#### [Directions]
Print exactly what appears from the line containing "The image size" through the final line of the data below, pictures excluded.

#### [Records for the task]
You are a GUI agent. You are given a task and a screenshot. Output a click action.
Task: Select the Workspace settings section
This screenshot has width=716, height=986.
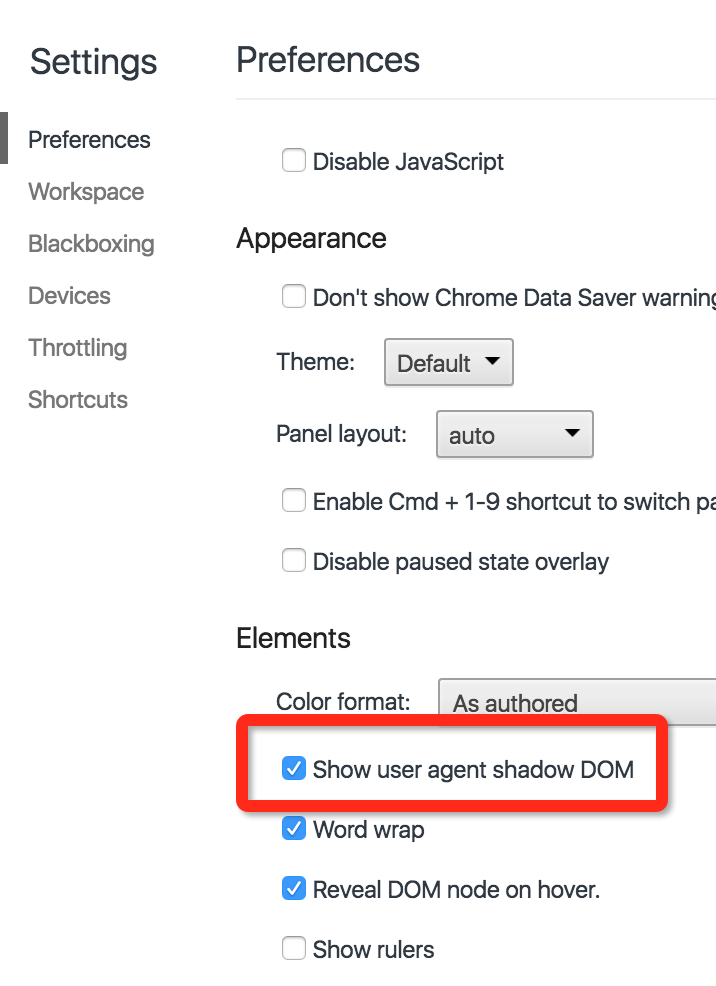pos(86,191)
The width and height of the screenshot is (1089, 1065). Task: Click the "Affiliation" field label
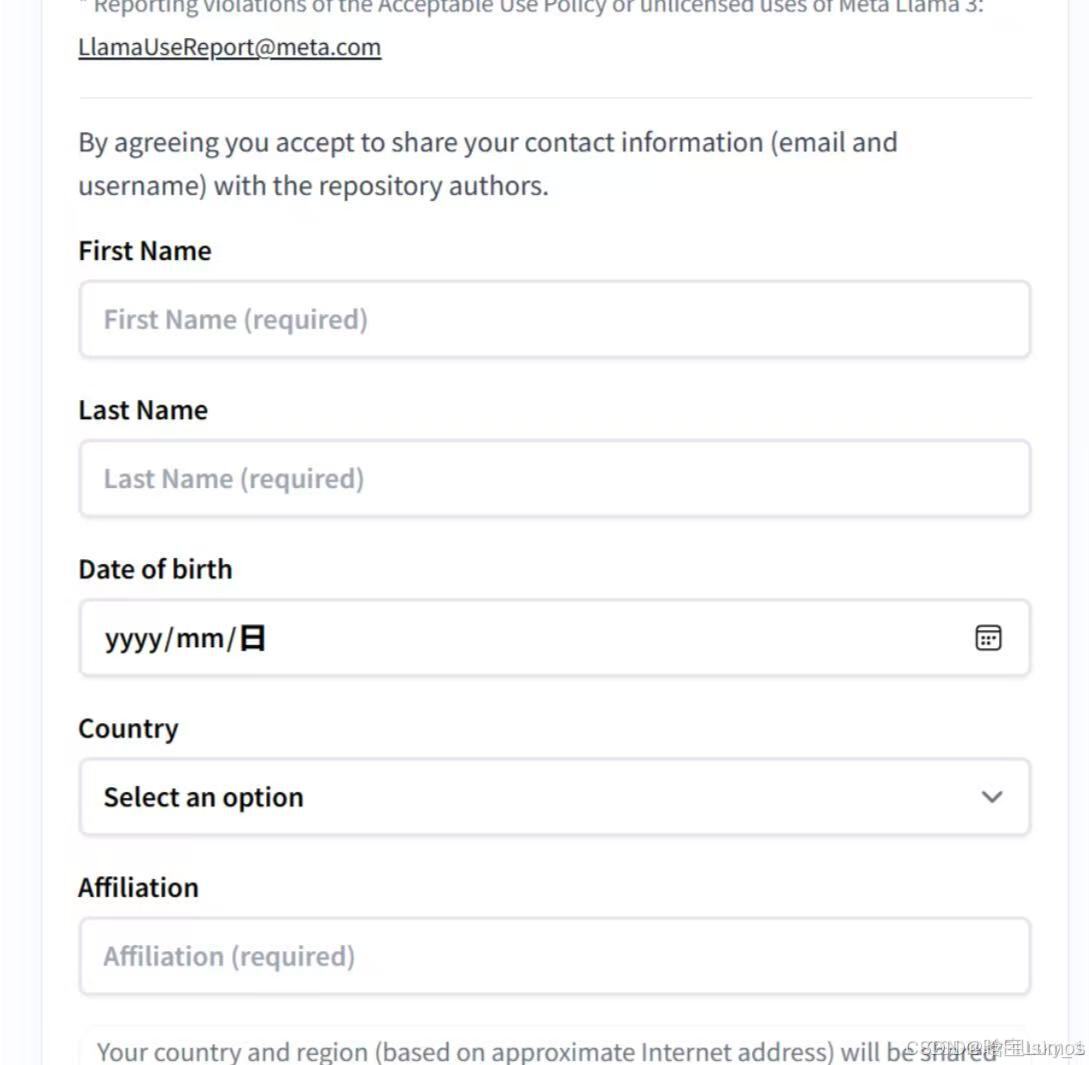138,887
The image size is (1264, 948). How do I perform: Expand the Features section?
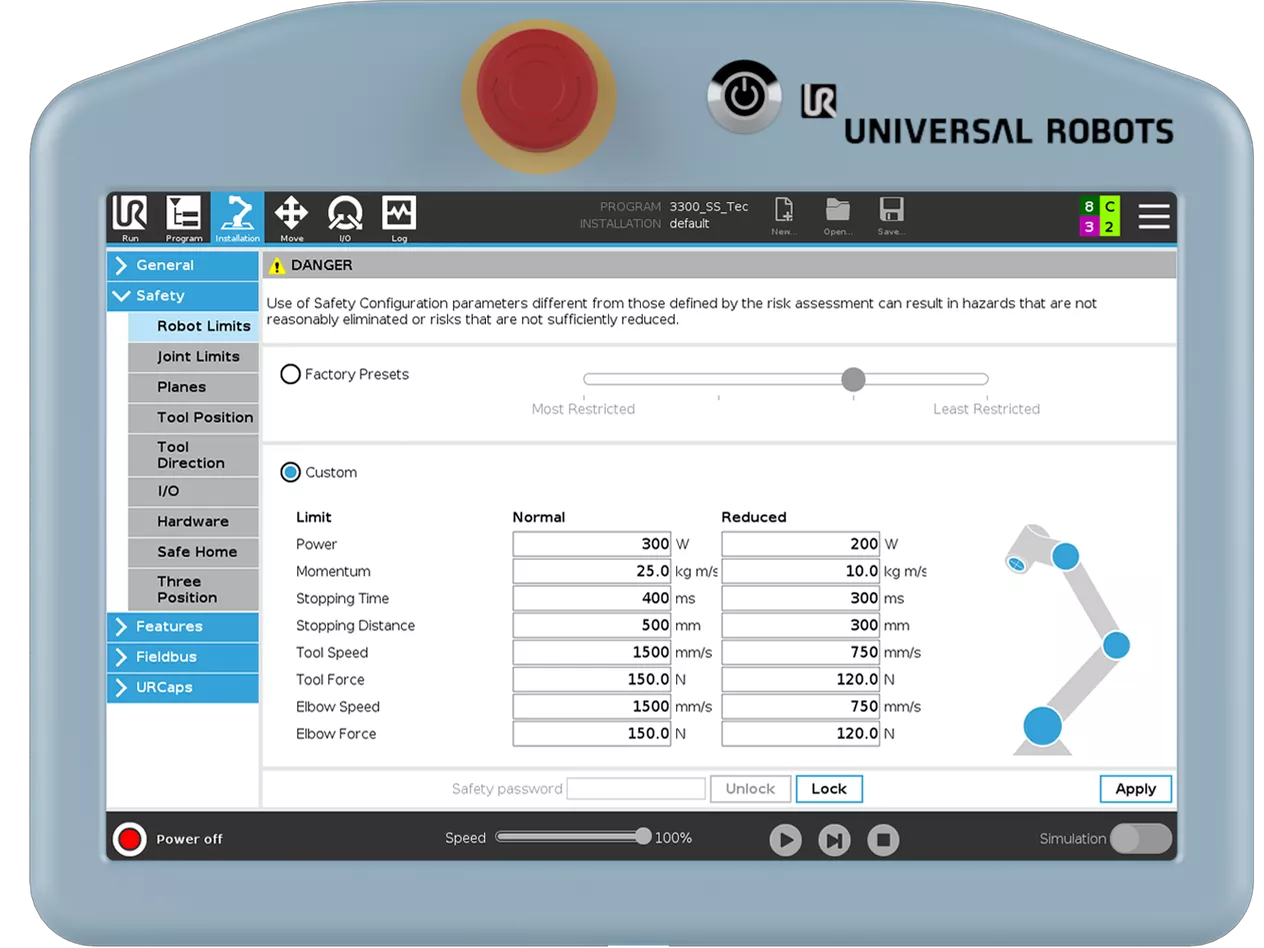point(183,627)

#### [Output for this exercise]
The image size is (1264, 948). How do I perform: Expand the Features section?
point(183,627)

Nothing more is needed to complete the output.